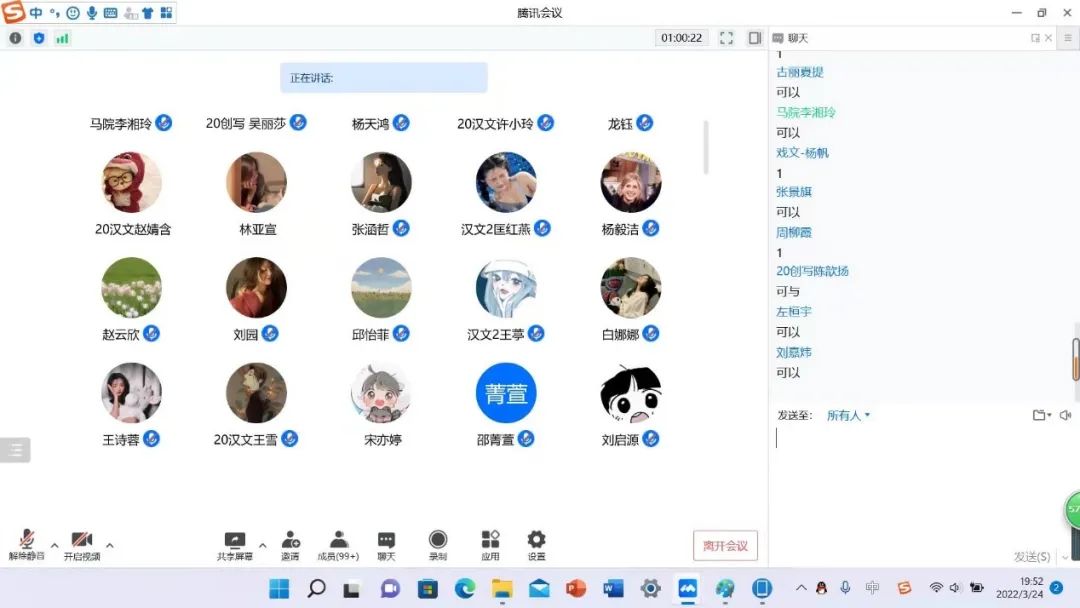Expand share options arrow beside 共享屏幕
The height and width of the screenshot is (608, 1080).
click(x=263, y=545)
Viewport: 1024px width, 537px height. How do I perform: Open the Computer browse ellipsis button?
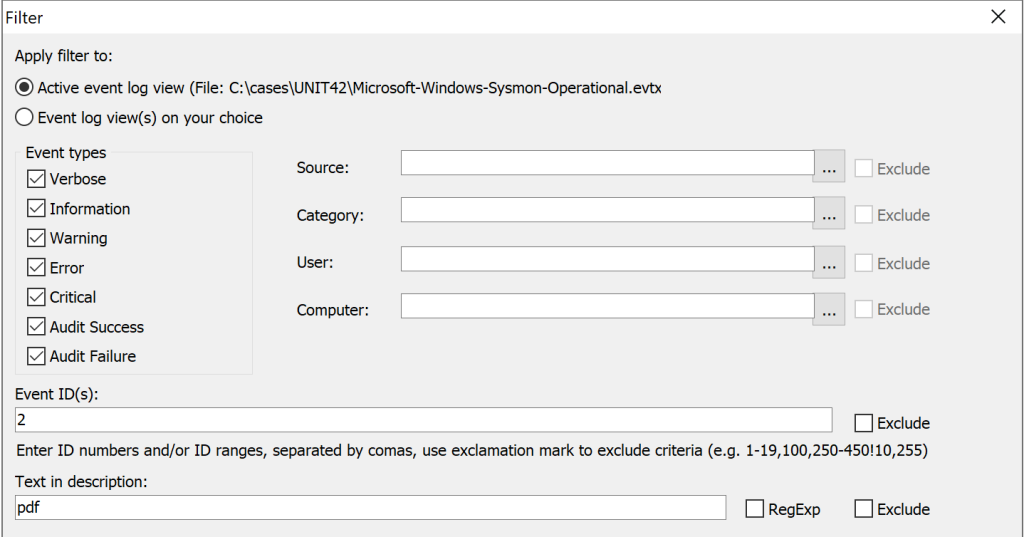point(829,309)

++++++++++++++++++++

Switch "ellipsis" to "overflow" across all the records and write them out again with nothing else changed. Leave the pictures out.

§ **Response**
Expand share options arrow beside 共享屏幕
The height and width of the screenshot is (608, 1080).
click(x=263, y=545)
Viewport: 1024px width, 537px height. How do I perform: Open the Computer browse overflow button?
point(829,309)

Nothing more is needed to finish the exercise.